The Vibe-Engineering Spectrum

The thing Karpathy’s definition nails is that vibe coding is not just “using AI to write code.”

Vibe coding is surrender. The antithesis of responsible engineering principles. But responsible engineering principles really matter most in a professional software production environment, not when you’re putting together something over a weekend where you sit back with your feet up on the desk just riffing through speech to text into the coding IDE of choice.

I think what I’m actually doing is closer to what Simon Willison’s blog1 called “AI-assisted coding responsibly”:

  • Use the AI to speed up scaffolding and boilerplate.
  • Let it suggest solutions.
  • But review everything, make conscious tradeoffs, and keep the big picture in mind.

It’s not vibe coding.
It’s … assisted craftsmanship.
And that’s fine.

So What Do I Call This?

I’m not sure yet. But I do know that what I’ve been doing doesn’t quite deserve the full vibes badge. Maybe that’s just my nature and I’ll never fully let go of the need to understand what’s going on under the hood.

But I don’t think I’d want to, either. Because when things break, which they do, it’s knowing how it all fits together that keeps me from throwing it all out and starting over.

Finding the Balance

Vibe coding is awesome. It’s fun. It’s fast. It’s a weekend hacker’s dream.

What I really enjoy isn’t vibe coding itself. It’s the ability to reclaim my creativity that had been lost for too long, it’s reignited a sense of wonder I thought had been quelled. There are vibes to my work but guided by real engineering principles, driven by a desire to show that the capability is in the hands of so many more people now. Touching back on the blog post mentioned earlier:

“If vibe coding grants millions of new people the ability to build their own custom tools, I could not be happier about it.
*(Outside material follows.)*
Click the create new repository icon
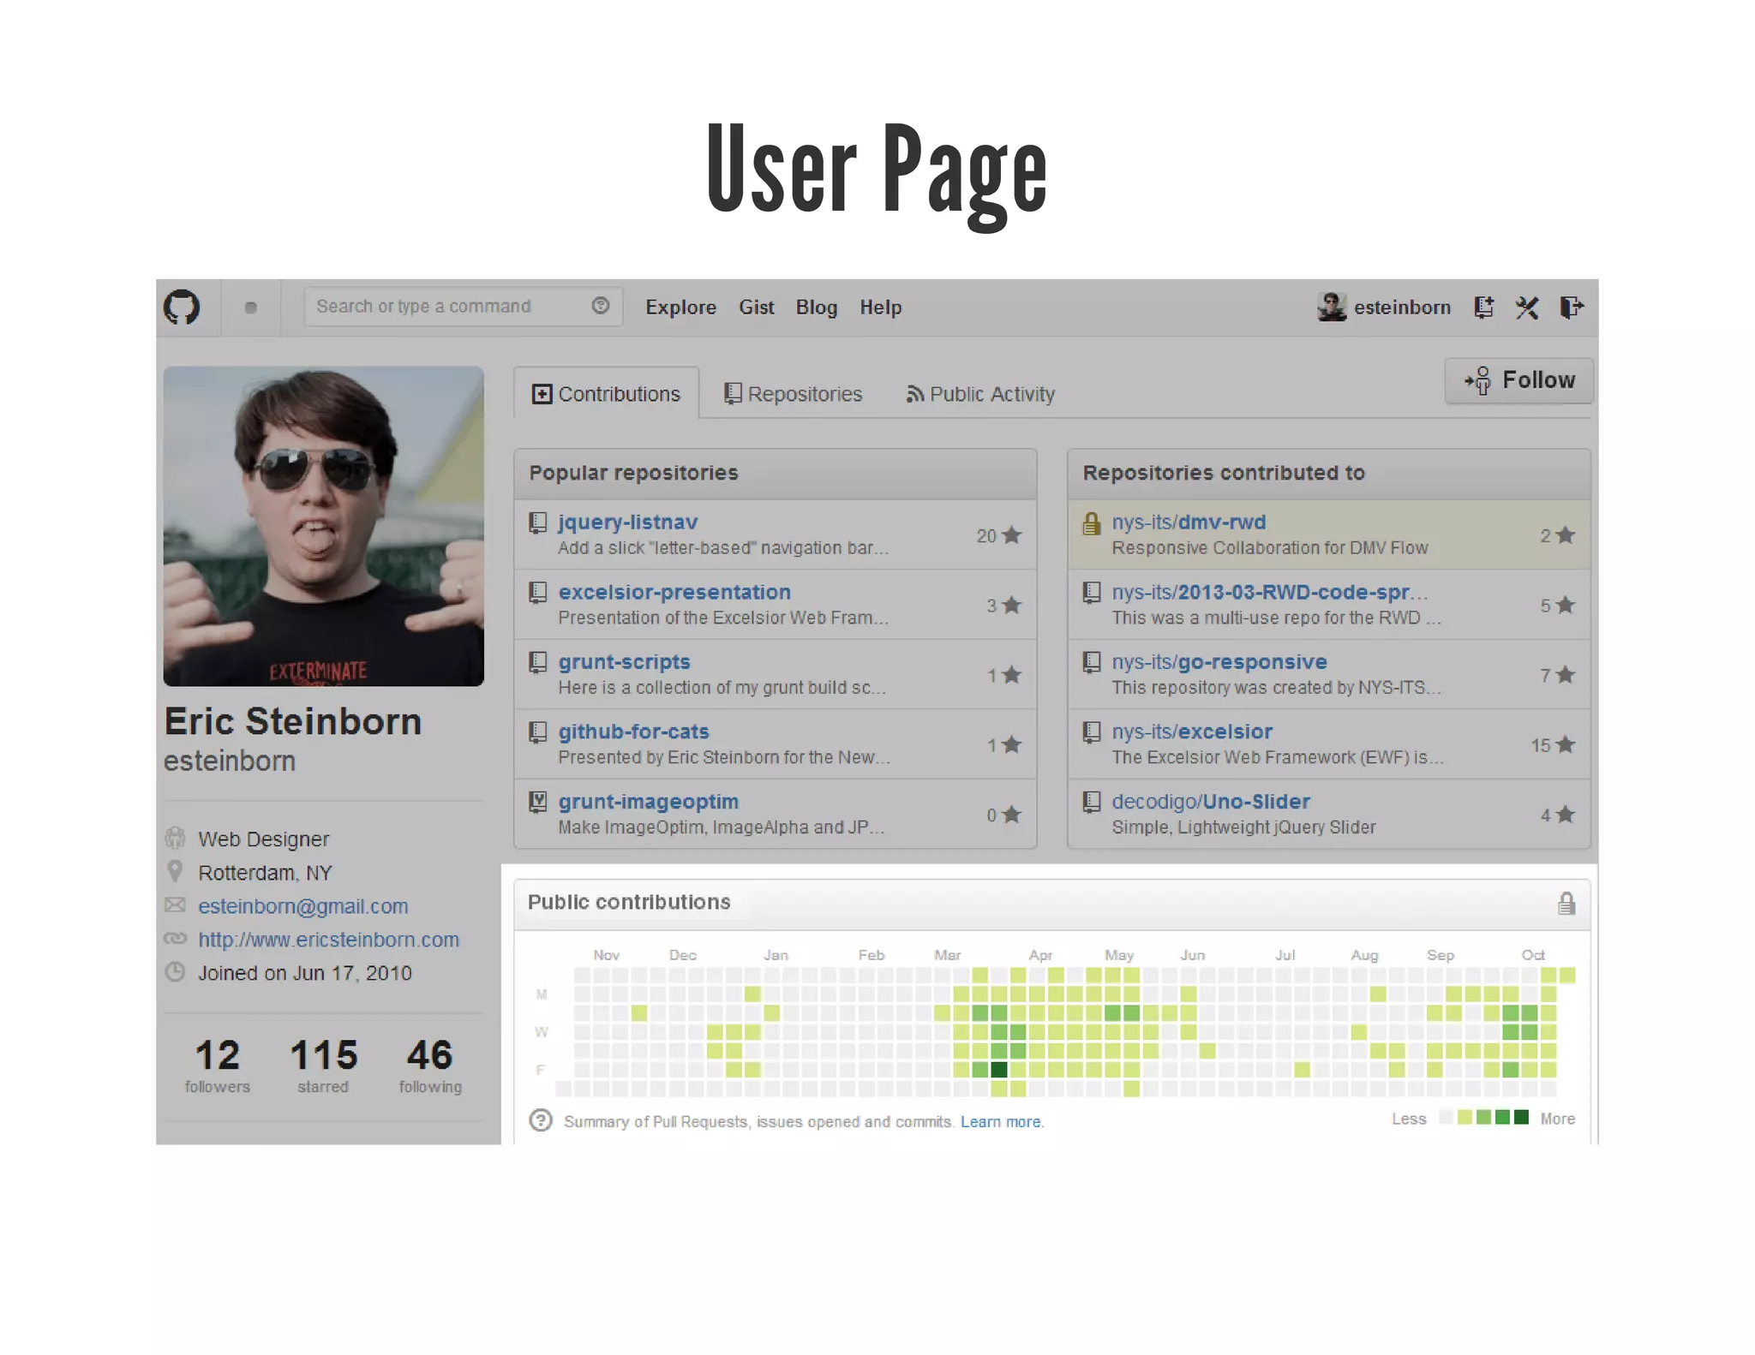pyautogui.click(x=1483, y=307)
Some of those people will get bitten by the programming bug and go on to become proficient software developers. One of the biggest barriers to that profession is the incredibly steep initial learning curve—vibe coding shaves that initial barrier down to almost flat.”

This feels most where I am at. It does more than help me write the code, it helps me learn the code and that’s what matters most to me.

So here’s where I’ll leave it for now:

They may not be the originally intended vibes. But they’re mine.